→ **Activity 1**:
Print the part of the cooling fan passage that opens with the words containing "Power for the" and closes with "high-speed fans operation.", copying it exactly.
→ **Activity 2**:
Answer these questions from the cooling fan passage:
(a) How many Maxifuses® supply power for the fan motors?
(b) What kind of circuit results during low speed fan operation?
(c) During high speed fan operation, what does each cooling fan have of its own?

→ **Selected extract**:
⟨

Power for the fan motors is supplied through two Maxifuses® in the underhood electrical center. The cooling fan relays are energized when current flows from the two Maxifuses® through the relay coils to ground through the PCM. The coolant Fan #1 Relay (Cool Fan 1 Relay) control circuit is grounded for low speed fans operation. The Coolant Fan #1 Relay control circuit and the Coolant Fan 2 Relay control circuit (Cool Fan Relay and Cool Fan 2 Relay) are grounded for high-speed fans operation.
During low speed fan operation, the PCM supplies a ground path for Cool Fan 1 Relay. This closes the Cool
Fan 1 Relay contacts, allowing current to flow from the U/H Electrical center through the relay contacts to the left engine-cooling fan. During low speed operation, the ground path for the primary cooling fan is through the engine Cool Fan Relay and the right engine cooling fan motor. The result is a series circuit with both cooling fans running at low speed.See Figure 19
During high speed cooling fan operation, the PCM supplies a ground path for the Cool Fan 1 Relay. The PCM also supplies a ground path for Cool Fan cooling fan relays. During high speed fans operation, both the right and the left engine cooling fans are supplied current from the U/H Electrical Center and each cooling fan has its own ground path.

⟩

→ **Stored data**:
⟨

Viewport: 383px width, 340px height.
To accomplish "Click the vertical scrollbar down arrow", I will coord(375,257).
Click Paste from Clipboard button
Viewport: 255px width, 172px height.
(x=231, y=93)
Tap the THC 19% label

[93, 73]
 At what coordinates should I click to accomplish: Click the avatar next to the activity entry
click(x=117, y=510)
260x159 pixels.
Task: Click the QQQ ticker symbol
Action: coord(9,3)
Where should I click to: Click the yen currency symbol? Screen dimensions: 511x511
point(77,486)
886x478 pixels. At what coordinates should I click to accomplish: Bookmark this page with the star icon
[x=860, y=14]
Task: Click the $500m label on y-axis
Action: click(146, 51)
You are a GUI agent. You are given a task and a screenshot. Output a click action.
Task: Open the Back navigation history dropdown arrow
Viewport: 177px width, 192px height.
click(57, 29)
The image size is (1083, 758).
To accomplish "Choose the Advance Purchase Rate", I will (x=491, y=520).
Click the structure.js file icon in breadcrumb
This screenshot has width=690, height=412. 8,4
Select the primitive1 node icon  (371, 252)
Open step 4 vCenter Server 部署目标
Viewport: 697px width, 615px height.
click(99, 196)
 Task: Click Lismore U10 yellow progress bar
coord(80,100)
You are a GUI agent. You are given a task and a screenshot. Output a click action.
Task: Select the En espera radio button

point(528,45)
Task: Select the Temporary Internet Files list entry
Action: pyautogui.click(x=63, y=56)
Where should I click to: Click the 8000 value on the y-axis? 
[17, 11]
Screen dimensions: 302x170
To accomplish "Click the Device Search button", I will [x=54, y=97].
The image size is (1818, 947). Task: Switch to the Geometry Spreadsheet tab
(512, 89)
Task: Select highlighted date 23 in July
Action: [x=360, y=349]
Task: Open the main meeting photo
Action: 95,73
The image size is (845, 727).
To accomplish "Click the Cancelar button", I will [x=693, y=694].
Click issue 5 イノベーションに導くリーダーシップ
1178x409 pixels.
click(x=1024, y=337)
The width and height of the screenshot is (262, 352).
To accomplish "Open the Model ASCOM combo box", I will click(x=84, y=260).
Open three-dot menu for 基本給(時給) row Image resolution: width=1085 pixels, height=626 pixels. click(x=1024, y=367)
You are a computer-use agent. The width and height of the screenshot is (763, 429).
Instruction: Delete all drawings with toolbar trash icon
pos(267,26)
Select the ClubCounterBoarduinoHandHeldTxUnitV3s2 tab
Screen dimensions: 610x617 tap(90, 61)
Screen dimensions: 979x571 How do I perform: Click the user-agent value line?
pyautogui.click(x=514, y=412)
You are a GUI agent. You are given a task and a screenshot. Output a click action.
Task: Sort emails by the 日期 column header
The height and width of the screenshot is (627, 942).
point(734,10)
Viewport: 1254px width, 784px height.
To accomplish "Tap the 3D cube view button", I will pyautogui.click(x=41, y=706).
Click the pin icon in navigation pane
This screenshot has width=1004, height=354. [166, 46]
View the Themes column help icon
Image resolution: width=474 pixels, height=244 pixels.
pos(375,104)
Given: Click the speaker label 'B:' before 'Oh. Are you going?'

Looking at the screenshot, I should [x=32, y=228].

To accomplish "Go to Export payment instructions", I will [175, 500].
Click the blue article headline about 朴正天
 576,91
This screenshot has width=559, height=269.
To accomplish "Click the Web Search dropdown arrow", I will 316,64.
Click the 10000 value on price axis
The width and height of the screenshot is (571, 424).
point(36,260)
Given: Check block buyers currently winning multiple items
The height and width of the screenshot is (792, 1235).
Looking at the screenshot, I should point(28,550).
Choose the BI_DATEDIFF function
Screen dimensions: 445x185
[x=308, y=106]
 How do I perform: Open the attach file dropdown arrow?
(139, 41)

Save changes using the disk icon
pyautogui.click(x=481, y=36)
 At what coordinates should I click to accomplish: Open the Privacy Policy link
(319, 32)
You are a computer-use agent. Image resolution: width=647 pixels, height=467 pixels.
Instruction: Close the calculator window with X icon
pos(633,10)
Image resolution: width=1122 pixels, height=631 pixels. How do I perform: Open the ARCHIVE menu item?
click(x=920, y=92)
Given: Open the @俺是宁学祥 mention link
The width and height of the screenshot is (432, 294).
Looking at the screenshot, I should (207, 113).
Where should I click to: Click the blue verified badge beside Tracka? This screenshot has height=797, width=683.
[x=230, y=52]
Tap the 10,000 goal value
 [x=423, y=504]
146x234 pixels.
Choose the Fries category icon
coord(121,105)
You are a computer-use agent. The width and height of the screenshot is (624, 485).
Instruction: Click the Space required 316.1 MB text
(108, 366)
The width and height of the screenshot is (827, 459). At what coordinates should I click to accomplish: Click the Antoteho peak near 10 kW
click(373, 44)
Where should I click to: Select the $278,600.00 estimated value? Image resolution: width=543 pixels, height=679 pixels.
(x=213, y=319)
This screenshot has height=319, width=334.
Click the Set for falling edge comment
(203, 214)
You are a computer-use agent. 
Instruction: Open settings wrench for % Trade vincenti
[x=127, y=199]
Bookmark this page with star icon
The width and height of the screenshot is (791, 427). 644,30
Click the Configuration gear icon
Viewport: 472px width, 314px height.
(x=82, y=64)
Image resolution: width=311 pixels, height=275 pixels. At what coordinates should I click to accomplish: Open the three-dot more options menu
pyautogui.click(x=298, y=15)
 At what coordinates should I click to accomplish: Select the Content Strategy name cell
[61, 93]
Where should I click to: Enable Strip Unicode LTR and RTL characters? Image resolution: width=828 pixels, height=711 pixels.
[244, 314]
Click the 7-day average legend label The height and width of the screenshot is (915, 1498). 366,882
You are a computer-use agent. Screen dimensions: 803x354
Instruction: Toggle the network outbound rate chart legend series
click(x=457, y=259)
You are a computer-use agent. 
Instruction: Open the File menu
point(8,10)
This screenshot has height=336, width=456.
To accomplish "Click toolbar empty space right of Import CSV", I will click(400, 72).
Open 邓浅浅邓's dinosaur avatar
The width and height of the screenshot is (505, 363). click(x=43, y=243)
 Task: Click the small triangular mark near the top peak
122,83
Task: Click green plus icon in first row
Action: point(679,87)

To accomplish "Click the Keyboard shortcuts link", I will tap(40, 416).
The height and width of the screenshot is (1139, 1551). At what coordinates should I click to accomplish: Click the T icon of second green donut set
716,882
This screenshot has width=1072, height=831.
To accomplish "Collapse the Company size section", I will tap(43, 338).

⟩

→ **Answer space 1**:
Power for the fan motors is supplied through two Maxifuses® in the underhood electrical center. The cooling fan relays are energized when current flows from the two Maxifuses® through the relay coils to ground through the PCM. The coolant Fan #1 Relay (Cool Fan 1 Relay) control circuit is grounded for low speed fans operation. The Coolant Fan #1 Relay control circuit and the Coolant Fan 2 Relay control circuit (Cool Fan Relay and Cool Fan 2 Relay) are grounded for high-speed fans operation.

→ **Answer space 2**:
(a) Two, in the underhood electrical center.
(b) A series circuit, with both cooling fans running at low speed.
(c) Its own ground path.